Instructions for the task:
Rewrite all of the data below, replacing "button" with "control" and leaving everything else unchanged.
- - - - -
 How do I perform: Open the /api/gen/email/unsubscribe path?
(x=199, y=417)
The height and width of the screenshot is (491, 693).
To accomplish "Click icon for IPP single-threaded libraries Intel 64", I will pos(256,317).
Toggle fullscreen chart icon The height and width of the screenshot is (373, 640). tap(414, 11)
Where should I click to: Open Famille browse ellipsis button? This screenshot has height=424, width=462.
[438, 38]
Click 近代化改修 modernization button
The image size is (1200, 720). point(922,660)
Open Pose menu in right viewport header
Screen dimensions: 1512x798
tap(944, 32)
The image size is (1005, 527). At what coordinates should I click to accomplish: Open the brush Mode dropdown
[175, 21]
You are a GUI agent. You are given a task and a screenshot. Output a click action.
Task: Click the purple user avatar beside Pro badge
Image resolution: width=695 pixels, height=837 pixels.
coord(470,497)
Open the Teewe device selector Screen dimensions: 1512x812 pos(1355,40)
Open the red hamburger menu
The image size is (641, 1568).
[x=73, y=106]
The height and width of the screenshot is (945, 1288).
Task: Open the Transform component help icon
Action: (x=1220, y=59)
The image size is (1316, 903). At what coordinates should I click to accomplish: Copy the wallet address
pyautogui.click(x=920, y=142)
- - - - -
Full answer:
 How do I perform: Open the /api/gen/email/unsubscribe path?
(x=199, y=417)
The height and width of the screenshot is (491, 693).
To accomplish "Click icon for IPP single-threaded libraries Intel 64", I will pos(256,317).
Toggle fullscreen chart icon The height and width of the screenshot is (373, 640). tap(414, 11)
Where should I click to: Open Famille browse ellipsis control? This screenshot has height=424, width=462.
[438, 38]
Click 近代化改修 modernization control
The image size is (1200, 720). point(922,660)
Open Pose menu in right viewport header
Screen dimensions: 1512x798
tap(944, 32)
The image size is (1005, 527). At what coordinates should I click to accomplish: Open the brush Mode dropdown
[175, 21]
You are a GUI agent. You are given a task and a screenshot. Output a click action.
Task: Click the purple user avatar beside Pro badge
Image resolution: width=695 pixels, height=837 pixels.
coord(470,497)
Open the Teewe device selector Screen dimensions: 1512x812 pos(1355,40)
Open the red hamburger menu
The image size is (641, 1568).
[x=73, y=106]
The height and width of the screenshot is (945, 1288).
Task: Open the Transform component help icon
Action: (x=1220, y=59)
The image size is (1316, 903). At what coordinates should I click to accomplish: Copy the wallet address
pyautogui.click(x=920, y=142)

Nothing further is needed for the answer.